Item coordinate data:

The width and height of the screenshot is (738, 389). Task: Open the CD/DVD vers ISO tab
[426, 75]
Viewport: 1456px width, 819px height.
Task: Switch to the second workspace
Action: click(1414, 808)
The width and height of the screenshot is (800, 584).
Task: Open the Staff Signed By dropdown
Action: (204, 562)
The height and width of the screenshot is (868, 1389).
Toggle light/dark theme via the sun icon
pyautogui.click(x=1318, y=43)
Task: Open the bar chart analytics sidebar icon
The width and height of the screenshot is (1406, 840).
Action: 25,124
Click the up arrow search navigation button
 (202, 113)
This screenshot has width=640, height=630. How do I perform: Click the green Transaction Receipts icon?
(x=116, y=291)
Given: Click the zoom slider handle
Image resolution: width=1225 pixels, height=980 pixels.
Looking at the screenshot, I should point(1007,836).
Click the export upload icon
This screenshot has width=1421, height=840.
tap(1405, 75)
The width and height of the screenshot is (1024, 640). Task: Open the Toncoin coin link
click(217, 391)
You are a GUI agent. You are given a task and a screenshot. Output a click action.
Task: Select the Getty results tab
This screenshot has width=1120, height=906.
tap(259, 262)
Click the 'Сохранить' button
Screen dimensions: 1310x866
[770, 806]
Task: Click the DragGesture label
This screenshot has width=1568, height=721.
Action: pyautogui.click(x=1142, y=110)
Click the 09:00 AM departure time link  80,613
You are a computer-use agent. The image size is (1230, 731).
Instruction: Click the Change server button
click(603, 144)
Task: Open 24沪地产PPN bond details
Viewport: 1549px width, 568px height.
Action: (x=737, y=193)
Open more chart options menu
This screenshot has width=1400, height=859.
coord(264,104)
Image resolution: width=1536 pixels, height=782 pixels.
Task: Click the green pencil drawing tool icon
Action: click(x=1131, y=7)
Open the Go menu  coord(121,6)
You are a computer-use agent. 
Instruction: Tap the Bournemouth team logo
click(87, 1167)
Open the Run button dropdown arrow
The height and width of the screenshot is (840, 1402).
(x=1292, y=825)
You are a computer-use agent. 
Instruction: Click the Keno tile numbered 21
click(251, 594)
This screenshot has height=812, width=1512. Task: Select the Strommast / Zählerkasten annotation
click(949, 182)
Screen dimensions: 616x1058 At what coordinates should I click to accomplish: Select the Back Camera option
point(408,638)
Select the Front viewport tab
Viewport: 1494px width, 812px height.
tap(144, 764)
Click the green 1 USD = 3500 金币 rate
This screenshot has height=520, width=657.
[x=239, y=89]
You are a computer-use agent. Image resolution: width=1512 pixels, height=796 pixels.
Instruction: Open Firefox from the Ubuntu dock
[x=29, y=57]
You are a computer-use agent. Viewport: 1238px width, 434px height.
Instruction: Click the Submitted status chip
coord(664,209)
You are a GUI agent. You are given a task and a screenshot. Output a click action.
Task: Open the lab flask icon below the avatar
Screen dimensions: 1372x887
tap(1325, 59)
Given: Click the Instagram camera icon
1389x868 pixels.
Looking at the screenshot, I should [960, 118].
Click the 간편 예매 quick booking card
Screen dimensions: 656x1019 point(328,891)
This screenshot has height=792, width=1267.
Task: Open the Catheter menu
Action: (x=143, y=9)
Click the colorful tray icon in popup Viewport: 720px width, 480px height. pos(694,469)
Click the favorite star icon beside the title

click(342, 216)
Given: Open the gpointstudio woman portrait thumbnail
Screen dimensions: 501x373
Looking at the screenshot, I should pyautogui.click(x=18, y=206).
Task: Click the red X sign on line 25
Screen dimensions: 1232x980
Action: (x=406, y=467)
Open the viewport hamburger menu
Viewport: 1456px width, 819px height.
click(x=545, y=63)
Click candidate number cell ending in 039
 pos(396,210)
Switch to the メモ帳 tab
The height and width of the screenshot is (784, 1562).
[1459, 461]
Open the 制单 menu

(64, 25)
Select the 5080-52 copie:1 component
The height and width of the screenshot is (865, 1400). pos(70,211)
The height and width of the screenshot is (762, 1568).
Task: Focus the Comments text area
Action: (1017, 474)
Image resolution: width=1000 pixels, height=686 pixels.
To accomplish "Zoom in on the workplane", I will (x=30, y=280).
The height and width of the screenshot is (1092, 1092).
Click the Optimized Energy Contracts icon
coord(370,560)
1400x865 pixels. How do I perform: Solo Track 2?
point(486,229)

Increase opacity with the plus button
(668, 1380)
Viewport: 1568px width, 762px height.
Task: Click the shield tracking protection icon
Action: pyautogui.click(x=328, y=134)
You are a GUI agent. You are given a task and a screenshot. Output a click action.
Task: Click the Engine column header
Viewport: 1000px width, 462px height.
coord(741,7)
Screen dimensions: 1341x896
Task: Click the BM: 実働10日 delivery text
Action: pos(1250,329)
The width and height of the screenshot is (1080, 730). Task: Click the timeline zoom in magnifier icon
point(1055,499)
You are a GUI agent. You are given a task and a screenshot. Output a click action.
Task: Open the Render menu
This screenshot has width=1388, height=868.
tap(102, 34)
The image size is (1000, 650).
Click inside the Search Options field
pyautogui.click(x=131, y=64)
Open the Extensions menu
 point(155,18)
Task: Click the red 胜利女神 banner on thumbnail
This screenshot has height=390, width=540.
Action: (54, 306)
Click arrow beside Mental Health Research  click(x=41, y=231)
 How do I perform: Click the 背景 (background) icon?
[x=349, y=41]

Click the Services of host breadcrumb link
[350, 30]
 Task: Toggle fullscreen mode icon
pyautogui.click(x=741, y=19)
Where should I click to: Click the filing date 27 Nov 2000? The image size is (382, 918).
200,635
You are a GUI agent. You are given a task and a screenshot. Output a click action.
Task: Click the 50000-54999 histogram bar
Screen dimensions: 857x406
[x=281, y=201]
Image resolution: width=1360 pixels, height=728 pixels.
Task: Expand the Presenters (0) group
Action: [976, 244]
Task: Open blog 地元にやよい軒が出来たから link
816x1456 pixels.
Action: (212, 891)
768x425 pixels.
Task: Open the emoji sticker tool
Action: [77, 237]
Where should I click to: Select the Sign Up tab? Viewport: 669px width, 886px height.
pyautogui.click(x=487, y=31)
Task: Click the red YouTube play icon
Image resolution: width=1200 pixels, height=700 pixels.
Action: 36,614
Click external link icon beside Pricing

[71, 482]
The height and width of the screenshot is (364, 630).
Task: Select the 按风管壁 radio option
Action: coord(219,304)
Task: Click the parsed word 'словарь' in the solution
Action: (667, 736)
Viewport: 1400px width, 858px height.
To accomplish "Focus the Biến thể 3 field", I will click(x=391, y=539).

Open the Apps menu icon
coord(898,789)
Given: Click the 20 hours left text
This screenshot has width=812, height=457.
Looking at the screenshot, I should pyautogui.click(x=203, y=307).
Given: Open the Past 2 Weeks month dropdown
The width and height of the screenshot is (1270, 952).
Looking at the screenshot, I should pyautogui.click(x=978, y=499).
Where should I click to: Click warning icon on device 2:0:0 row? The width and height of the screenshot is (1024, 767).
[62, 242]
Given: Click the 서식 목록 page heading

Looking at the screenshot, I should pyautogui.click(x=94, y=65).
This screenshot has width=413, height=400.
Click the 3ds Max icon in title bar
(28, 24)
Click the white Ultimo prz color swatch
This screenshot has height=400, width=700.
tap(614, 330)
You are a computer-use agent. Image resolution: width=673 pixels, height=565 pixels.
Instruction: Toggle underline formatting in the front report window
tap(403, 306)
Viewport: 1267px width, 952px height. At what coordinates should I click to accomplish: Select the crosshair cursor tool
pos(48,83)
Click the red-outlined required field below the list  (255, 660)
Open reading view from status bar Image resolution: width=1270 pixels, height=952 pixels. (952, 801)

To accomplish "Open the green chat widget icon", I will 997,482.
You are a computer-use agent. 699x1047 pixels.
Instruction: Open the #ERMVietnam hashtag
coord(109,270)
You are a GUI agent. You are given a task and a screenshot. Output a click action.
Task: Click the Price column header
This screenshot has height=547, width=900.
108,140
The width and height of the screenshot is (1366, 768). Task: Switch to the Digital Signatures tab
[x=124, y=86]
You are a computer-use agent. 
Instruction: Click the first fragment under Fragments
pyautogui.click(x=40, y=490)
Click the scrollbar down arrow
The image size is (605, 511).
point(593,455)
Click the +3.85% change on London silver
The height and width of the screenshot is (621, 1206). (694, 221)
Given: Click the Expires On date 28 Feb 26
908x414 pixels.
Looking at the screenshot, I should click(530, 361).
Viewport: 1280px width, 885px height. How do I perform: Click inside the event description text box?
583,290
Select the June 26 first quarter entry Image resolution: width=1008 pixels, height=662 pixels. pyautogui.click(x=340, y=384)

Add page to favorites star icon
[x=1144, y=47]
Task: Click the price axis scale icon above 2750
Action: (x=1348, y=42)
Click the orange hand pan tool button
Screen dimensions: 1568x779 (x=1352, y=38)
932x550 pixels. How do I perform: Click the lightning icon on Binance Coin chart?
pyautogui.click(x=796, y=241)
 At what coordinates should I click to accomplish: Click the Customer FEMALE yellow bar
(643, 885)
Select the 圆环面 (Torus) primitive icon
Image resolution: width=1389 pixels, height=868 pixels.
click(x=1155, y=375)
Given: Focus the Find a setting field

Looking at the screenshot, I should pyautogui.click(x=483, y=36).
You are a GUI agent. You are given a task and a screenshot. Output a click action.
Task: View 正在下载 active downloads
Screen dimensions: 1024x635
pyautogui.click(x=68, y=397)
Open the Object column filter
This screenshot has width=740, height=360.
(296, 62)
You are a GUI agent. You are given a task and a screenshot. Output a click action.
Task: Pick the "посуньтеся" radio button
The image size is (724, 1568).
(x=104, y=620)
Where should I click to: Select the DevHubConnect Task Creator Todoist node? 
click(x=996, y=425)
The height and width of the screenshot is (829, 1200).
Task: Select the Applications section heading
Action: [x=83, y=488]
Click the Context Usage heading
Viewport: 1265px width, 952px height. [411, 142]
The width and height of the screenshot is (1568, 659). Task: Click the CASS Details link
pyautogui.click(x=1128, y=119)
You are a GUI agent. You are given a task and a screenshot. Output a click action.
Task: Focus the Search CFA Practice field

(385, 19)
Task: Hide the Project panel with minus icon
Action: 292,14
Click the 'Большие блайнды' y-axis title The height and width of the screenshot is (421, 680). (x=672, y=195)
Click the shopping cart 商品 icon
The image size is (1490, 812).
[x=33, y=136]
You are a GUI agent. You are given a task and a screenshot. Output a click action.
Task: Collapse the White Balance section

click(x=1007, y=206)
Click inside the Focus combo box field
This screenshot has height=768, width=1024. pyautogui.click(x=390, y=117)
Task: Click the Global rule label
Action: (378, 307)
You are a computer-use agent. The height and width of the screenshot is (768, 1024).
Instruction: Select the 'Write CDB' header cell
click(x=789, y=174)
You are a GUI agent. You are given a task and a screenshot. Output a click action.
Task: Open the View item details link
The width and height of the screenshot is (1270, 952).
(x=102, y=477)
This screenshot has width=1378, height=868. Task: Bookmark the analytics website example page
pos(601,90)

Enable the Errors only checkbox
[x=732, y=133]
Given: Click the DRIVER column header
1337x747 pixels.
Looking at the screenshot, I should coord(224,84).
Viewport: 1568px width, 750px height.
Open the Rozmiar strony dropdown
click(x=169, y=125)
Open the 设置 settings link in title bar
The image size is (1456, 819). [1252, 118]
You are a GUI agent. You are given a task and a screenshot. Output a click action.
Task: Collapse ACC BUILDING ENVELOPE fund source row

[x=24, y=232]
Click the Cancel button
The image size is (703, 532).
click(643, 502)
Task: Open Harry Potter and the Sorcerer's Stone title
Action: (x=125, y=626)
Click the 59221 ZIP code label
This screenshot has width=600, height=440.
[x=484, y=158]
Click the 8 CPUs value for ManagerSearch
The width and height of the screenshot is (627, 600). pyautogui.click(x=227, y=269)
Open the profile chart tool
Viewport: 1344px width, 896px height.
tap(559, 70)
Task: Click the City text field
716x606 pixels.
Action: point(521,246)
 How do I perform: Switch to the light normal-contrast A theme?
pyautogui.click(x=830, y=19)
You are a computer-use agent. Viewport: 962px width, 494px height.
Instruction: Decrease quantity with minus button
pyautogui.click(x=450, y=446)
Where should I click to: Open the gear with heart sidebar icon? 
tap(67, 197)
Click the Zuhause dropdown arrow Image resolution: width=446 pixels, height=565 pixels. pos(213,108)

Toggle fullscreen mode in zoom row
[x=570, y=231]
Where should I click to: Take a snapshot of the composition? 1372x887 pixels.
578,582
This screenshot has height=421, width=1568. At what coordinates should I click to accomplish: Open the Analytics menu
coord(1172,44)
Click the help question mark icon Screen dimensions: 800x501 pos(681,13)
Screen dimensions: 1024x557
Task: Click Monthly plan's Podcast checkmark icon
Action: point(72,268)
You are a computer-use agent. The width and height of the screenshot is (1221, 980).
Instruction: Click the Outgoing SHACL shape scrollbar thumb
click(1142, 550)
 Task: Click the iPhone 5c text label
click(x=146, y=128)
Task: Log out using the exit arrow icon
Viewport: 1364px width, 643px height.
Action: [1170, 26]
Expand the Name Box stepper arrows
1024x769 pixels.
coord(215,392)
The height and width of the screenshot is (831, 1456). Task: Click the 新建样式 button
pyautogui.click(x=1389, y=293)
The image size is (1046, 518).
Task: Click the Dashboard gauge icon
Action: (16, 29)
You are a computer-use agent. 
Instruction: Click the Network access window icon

YOUR TASK | Reproduce verbatim the records above, from the line containing "Task: Click the red 胜利女神 banner on thumbnail" through the line containing "[x=349, y=41]".

RESPONSE BELOW |
Task: Click the red 胜利女神 banner on thumbnail
This screenshot has height=390, width=540.
Action: (54, 306)
Click arrow beside Mental Health Research  click(x=41, y=231)
 How do I perform: Click the 背景 (background) icon?
[x=349, y=41]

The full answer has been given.